El juicio que puede desalojar a Michel Temer de la presidencia de Brasil, por delitos electorales, contrapone aliados y une enemigos en un proceso donde la justicia puede resultar la única condenada.

Iniciado el 6 de junio, el juicio del Tribunal Superior Electoral (TSE) decidirá en cuatro días, si anula el triunfo de Dilma Rousseff (2011-2016) y Temer, candidatos a presidente y vicepresidente, respectivamente, en los comicios de octubre de 2014.

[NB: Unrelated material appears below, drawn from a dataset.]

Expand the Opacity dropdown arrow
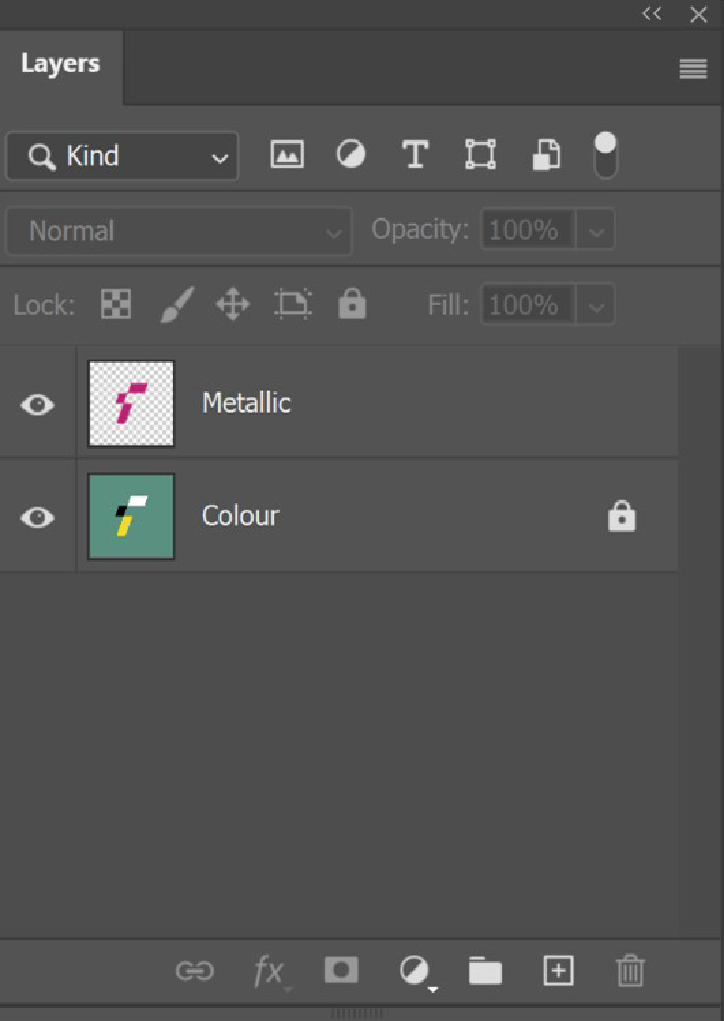Screen dimensions: 724x1021 (x=596, y=231)
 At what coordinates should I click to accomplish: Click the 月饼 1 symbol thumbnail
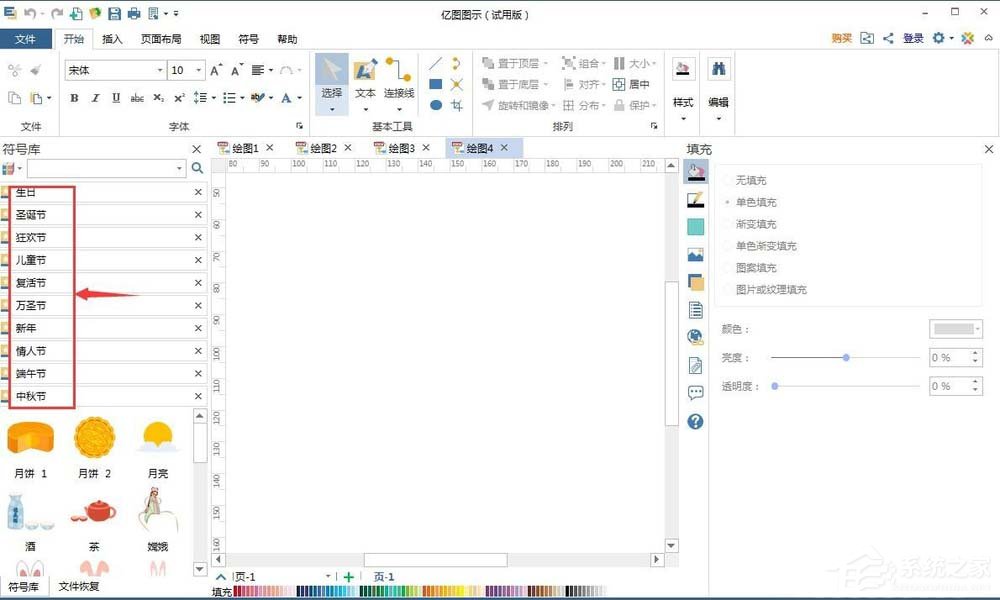(x=31, y=437)
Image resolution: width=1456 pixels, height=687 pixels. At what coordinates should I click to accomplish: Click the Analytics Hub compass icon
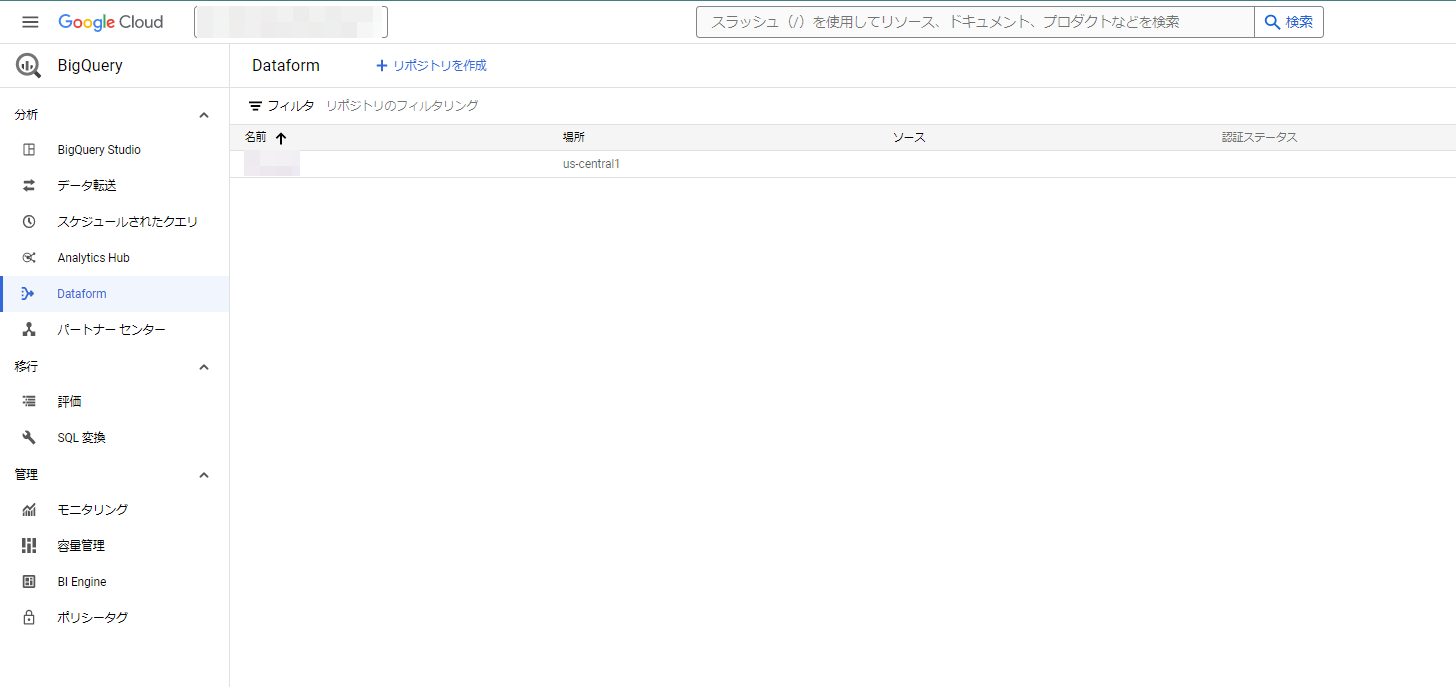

Pero el desenlace deberá demorar algunos meses. Primero si uno de los siete jueces pide más tiempo para analizar mejor los autos. Luego porque Temer, si es condenado, podrá recurrir al mismo TSE y luego al Supremo Tribunal Federal (STF), la instancia constitucional máxima, para revisar la sentencia.

Temer ascendió a presidente en mayo de 2016, cuando Rousseff fue suspendida del cargo para responder al proceso de inhabilitación que la destituyó definitivamente el 31 de agosto.

Se convirtieron en enemigos, con la expresidenta, su Partido de los Trabajadores (PT) y sus aliados acusando de “golpista” al sucesor. Pero ahora vuelven a luchar juntos por una absolución.

“Lo que está en juicio parece ser la misma Justicia Electoral”, opinó Diogo Rais, profesor de derecho de la Universidad MacKenzie, en un artículo publicado en el diario Folha de São Paulo el 6 de junio. Ello porque en este juicio se concentraron las expectativas de solución de la grave crisis política brasileña que está entorpeciendo a la economía, cuyos indicadores apuntaban a una tímida recuperación, tras dos años y medio de aguda recesión.

Golpeado por sucesivos escándalos, Temer enfrenta también una investigación penal en que es acusado de corrupción pasiva, obstrucción judicial y organización para delinquir, al mismo tiempo que casi todos sus asesores directos, incluyendo a sus ministros más allegados, ya están encarcelados o denunciados por los mismos delitos.